» Request: Copy out the data verbatim, from the line with "has height=380, width=676." to the line with "tap(517, 16)", including both of those lines.

» Exercise inputs:
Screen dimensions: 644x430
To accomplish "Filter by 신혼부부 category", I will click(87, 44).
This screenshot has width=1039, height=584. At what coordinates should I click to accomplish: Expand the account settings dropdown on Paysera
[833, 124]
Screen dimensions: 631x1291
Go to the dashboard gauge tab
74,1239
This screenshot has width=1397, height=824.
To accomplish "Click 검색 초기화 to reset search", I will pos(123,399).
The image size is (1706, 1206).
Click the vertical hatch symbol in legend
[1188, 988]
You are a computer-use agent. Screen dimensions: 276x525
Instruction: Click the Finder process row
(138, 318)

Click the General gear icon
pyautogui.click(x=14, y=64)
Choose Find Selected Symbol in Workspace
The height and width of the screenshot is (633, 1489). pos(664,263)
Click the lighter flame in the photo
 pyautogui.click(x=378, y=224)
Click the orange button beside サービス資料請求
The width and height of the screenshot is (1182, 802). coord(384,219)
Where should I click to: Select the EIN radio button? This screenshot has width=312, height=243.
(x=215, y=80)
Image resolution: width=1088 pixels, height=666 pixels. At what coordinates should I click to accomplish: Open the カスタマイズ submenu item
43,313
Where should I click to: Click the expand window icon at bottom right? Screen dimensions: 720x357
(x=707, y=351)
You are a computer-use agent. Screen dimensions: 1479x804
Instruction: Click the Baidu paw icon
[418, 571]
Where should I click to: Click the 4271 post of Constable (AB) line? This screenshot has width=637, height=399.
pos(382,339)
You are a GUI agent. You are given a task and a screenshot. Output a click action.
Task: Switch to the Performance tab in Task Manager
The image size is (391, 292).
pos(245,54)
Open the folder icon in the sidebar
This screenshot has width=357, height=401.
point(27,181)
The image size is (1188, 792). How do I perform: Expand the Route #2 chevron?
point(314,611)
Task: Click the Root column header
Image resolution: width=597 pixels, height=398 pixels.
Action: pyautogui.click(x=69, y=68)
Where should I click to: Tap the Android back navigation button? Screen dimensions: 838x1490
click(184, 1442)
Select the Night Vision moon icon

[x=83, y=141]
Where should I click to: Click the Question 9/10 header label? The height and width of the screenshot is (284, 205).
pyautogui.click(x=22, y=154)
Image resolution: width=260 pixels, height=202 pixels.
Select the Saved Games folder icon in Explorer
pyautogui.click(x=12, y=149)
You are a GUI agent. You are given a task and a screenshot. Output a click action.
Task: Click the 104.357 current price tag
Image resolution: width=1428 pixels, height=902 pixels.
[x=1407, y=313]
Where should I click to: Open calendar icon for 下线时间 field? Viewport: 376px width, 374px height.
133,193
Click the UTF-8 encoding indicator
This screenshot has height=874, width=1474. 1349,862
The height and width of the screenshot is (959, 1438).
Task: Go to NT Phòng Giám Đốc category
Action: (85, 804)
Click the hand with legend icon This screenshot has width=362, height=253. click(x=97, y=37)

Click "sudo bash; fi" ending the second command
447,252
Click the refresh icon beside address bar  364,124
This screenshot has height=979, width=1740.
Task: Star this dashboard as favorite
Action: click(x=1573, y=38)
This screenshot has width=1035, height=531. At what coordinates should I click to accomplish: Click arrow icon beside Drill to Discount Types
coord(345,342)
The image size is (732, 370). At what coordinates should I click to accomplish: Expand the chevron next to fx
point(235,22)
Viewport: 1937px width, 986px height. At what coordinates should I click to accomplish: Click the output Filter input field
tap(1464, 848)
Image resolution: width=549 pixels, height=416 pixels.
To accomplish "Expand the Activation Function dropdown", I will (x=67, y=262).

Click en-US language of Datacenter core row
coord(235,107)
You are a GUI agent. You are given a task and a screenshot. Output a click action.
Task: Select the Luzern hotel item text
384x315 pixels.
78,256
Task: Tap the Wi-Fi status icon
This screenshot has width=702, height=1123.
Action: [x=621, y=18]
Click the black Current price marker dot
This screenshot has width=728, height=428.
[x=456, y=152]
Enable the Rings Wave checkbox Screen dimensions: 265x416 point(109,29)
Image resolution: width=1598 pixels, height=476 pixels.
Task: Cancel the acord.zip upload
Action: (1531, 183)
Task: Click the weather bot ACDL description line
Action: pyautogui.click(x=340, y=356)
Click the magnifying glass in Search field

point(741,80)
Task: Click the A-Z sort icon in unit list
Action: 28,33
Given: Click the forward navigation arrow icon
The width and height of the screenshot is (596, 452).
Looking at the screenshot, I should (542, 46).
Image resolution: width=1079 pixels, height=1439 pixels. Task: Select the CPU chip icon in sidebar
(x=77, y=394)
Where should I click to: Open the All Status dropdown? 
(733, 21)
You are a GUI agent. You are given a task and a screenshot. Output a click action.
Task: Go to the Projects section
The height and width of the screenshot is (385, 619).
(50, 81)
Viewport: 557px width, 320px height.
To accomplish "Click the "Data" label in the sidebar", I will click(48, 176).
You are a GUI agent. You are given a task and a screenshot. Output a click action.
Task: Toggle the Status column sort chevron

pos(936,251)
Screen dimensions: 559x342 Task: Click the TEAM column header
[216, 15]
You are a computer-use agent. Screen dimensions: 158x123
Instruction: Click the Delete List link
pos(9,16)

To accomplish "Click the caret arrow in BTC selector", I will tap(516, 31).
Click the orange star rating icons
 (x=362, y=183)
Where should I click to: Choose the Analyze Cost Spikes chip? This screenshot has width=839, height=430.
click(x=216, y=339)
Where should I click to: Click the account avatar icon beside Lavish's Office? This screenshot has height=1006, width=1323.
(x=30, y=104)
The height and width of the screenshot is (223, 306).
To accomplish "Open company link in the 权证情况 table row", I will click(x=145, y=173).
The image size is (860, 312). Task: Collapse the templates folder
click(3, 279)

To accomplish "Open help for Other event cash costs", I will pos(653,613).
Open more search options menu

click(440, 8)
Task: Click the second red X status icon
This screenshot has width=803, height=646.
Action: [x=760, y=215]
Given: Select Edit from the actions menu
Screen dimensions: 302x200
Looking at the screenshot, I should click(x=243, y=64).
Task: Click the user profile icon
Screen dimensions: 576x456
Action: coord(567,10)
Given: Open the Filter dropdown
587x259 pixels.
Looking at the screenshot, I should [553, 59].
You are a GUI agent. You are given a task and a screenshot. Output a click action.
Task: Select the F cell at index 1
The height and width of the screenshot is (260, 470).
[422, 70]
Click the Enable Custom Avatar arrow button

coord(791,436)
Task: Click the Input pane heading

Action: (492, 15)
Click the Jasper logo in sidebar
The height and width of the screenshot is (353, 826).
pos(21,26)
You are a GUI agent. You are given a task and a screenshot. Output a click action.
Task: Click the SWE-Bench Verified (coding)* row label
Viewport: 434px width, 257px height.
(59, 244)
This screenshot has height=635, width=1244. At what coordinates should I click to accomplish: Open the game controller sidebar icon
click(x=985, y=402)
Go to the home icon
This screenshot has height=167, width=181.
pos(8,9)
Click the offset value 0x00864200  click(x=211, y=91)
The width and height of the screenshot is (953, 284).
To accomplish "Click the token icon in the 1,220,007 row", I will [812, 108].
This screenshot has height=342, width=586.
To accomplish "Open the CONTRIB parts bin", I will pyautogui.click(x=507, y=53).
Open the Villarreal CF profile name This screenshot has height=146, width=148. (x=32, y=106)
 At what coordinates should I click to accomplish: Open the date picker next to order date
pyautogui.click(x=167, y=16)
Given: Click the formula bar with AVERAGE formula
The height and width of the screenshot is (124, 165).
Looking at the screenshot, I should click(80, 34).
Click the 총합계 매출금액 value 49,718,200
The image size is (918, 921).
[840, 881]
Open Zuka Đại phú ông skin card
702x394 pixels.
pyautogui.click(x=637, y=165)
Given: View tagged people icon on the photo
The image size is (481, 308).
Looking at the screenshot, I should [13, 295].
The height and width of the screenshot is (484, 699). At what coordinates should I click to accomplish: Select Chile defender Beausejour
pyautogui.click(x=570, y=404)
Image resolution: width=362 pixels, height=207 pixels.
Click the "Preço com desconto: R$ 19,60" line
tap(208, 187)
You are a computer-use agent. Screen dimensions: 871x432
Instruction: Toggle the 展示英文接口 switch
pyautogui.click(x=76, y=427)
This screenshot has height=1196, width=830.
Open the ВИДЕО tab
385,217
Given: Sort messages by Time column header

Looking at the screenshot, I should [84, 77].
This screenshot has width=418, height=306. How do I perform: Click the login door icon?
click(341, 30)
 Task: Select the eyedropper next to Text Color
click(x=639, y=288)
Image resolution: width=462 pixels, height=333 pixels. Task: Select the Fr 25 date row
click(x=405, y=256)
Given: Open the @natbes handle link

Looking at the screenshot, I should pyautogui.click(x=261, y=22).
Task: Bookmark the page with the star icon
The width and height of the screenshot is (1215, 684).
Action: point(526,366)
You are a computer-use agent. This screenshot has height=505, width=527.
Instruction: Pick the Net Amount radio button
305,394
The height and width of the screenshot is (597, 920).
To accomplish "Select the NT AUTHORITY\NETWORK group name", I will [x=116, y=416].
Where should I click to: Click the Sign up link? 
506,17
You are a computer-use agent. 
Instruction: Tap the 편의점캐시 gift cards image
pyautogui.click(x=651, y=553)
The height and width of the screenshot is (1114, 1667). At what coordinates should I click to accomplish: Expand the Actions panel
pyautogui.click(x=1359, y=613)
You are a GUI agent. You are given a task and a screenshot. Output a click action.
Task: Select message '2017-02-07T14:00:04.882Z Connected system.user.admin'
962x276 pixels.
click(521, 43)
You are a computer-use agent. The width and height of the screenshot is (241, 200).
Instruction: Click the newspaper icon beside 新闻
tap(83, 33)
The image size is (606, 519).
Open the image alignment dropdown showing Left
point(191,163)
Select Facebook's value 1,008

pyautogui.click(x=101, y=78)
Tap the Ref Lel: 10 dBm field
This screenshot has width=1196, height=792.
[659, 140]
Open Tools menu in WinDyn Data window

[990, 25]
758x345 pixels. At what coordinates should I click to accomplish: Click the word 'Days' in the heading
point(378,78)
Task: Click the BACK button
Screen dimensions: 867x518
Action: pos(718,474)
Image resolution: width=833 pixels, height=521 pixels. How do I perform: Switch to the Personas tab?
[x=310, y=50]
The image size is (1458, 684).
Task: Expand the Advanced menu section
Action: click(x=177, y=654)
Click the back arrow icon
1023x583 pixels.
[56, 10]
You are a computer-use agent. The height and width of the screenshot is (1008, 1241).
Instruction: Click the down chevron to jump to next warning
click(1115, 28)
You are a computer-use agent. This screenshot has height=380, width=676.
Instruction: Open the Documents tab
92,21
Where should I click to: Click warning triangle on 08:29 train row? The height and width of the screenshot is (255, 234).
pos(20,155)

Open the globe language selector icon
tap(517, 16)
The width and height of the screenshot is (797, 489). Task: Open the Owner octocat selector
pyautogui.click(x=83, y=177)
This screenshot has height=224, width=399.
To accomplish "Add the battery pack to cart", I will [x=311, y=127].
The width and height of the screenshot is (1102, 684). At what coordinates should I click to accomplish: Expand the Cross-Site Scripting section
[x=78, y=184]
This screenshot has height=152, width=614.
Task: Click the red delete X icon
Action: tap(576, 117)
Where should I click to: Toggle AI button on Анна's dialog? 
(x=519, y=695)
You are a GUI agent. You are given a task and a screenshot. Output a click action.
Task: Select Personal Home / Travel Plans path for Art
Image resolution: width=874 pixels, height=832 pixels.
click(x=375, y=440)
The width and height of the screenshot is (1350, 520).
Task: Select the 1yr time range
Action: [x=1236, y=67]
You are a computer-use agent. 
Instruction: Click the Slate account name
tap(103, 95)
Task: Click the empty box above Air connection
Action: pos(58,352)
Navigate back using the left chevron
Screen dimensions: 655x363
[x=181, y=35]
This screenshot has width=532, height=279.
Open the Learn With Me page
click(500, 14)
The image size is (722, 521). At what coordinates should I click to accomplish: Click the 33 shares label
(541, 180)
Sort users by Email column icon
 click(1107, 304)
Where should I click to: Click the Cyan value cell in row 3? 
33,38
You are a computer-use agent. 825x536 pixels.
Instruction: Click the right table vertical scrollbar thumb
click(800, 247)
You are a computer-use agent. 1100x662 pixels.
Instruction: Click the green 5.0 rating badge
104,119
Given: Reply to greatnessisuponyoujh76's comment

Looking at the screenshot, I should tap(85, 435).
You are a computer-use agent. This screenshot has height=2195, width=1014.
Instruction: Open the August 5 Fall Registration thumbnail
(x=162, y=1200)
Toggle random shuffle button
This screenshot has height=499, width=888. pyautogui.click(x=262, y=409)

» The completed task:
You are a computer-use agent. This screenshot has height=380, width=676.
Instruction: Open the Documents tab
92,21
Where should I click to: Click warning triangle on 08:29 train row? The height and width of the screenshot is (255, 234).
pos(20,155)

Open the globe language selector icon
tap(517, 16)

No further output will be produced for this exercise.